In a comparative efficacy trial (which allowed a maximum time of 3 hours for missed pills) the overall ITT Pearl-Index found for desogestrel was 0.4 (95% confidence interval 0.09 - 1.20), compared to 1.6 (95% confidence interval 0.42 - 3.96) for 30 μg levonorgestrel.
The Pearl-Index for desogestrel is comparable to the one historically found for COCs in the general COC-using population.
Treatment with desogestrel leads to decreased estradiol levels, to a level corresponding to the early follicular phase. No clinically relevant effects on carbohydrate metabolism, lipid metabolism, and haemostasis have been observed.
No clinical data on efficacy and safety are available in adolescents below 18 years.
After oral dosing of desogestrel, desogestrel (DSG) is rapidly absorbed and converted into etonogestrel (ENG). Under steady-state conditions, peak serum levels are reached 1.8 hours after tablet-intake and the absolute bioavailability of ENG is approximately 70%.
ENG is 95.5-99% bound to serum proteins, predominantly to albumin and to a lesser extent to SHBG.
DSG is metabolised via hydroxylation and dehydrogenation to the active metabolite ENG. ENG is metabolised via sulphate and glucuronide conjugation.
ENG is eliminated with a mean half-life of approximately 30 hours, with no difference between single and multiple dosing. Steady-state levels in plasma are reached after 4-5 days. The serum clearance after i.v. administration of ENG is approximately 10 l per hour. Excretion of ENG and its metabolites either as free steroid or as conjugates, is with urine and faeces (ratio 1.5:1).
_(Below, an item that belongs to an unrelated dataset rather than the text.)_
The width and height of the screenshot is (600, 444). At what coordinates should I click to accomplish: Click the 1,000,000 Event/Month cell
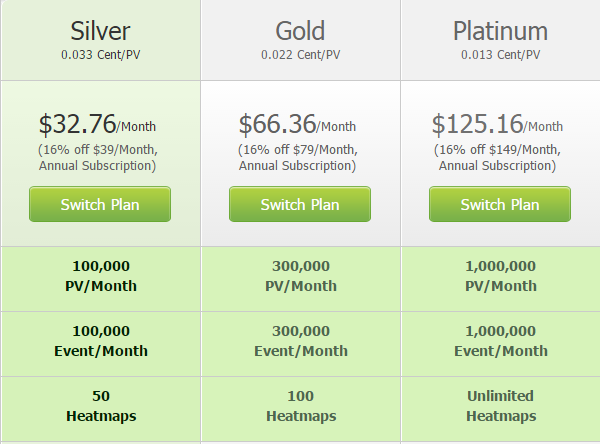click(501, 344)
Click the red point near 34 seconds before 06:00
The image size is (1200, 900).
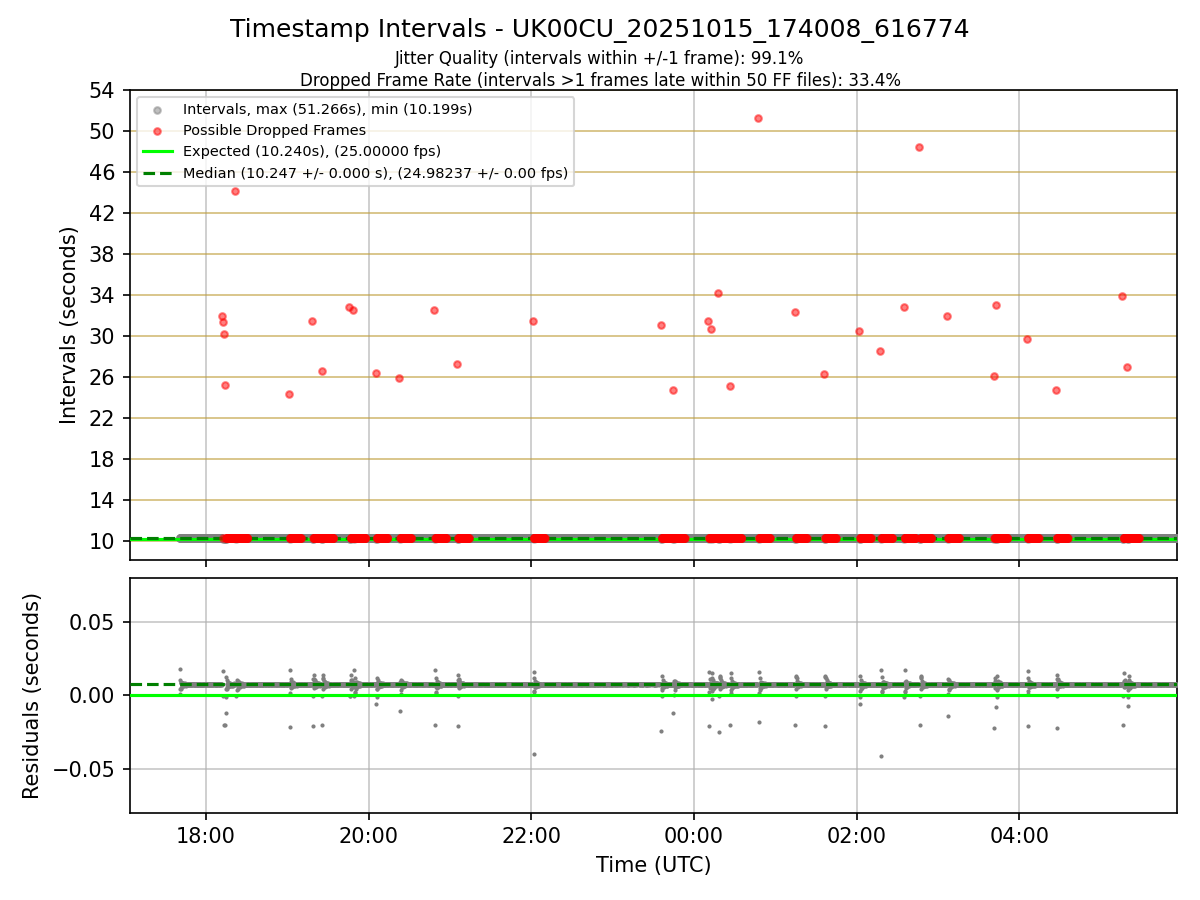coord(1122,296)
In lactating women, ENG is excreted in breast milk with a milk/serum ratio of 0.37-0.55. Based on these data and an estimated milk intake of 150 ml/kg/day, 0.01 - 0.05 microgram etonogestrel maybe ingested by the infant.
Toxicological studies did not reveal any effects other than those, which can be explained from the hormonal properties of desogestrel.
All rac α Tocopherol (E307)
Silica colloidal anhydrous
Magnesium stearate (E470b)Film-coating:
Hypromellose (HPMC2910, E464)
Titanium dioxide (E171)
Macrogol 400 (PEG 400)
This medicinal product does not require any special storage conditions
Feanolla film coated tablets are packed in blister packs, using clear transparent PVC film as forming (base) material and hard tampered plain aluminium foil as lidding material. Each blister is packed in an aluminium laminated pouch, which are further packed in cartons. Each blister contains 28 tablets.
Feanolla is available in packs of 28 (1x28), 84 (3x28) and 168 (6x28) tablets.
Not all pack sizes may be marketed.
No specific requirements.
Any unused product or waste material should be disposed of in accordance with local requirements.